Stored data entries:
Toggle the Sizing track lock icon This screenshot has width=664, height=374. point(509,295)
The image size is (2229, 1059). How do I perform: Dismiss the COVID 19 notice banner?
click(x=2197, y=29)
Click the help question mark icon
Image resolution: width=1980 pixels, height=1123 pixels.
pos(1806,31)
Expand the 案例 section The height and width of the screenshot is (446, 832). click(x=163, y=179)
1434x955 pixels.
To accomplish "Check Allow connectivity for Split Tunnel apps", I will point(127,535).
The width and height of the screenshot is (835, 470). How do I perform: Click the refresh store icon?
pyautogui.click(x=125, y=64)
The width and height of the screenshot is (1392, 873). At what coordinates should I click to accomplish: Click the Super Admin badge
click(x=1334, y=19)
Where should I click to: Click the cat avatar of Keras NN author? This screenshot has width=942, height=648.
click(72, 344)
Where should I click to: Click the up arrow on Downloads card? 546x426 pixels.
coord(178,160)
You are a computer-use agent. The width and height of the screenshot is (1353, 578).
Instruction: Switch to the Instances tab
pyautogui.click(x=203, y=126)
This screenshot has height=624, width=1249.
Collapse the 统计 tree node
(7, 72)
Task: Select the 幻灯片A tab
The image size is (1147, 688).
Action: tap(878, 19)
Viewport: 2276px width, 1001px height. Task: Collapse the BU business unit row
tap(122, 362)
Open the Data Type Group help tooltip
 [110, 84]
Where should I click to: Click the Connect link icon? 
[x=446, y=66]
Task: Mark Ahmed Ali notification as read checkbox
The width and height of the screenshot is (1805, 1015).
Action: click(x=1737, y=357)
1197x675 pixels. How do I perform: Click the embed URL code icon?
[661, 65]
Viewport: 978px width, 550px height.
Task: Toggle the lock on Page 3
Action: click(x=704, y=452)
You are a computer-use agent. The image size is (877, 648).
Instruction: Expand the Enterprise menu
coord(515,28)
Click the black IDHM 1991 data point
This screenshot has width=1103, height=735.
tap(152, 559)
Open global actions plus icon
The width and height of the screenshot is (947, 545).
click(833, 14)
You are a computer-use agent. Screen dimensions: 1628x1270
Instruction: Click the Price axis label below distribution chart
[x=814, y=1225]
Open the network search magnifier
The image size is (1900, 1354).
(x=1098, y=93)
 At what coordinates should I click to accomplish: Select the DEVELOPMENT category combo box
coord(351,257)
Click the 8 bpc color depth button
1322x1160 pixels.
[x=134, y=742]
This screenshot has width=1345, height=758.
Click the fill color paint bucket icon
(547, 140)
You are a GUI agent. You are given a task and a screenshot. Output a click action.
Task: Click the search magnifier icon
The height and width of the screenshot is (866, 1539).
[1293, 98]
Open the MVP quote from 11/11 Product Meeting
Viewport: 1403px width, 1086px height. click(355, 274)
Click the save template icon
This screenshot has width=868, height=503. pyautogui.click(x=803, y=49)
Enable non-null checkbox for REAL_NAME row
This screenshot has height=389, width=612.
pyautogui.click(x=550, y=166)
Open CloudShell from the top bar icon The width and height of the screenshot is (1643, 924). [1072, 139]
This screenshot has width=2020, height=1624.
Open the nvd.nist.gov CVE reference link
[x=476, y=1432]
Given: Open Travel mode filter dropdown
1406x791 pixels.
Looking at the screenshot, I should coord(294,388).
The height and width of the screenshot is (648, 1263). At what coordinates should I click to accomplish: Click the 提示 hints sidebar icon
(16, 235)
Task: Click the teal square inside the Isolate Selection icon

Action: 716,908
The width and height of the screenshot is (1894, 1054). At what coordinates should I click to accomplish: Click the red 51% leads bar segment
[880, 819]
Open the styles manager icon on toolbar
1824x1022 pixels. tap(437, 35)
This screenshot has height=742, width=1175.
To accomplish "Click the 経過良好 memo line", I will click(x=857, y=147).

* [Action item]: Each line of the entries above that has the word "will" is to be copied.

* [Result of this task]:
To accomplish "Check Allow connectivity for Split Tunnel apps", I will point(127,535).
To accomplish "Click the 経過良好 memo line", I will click(x=857, y=147).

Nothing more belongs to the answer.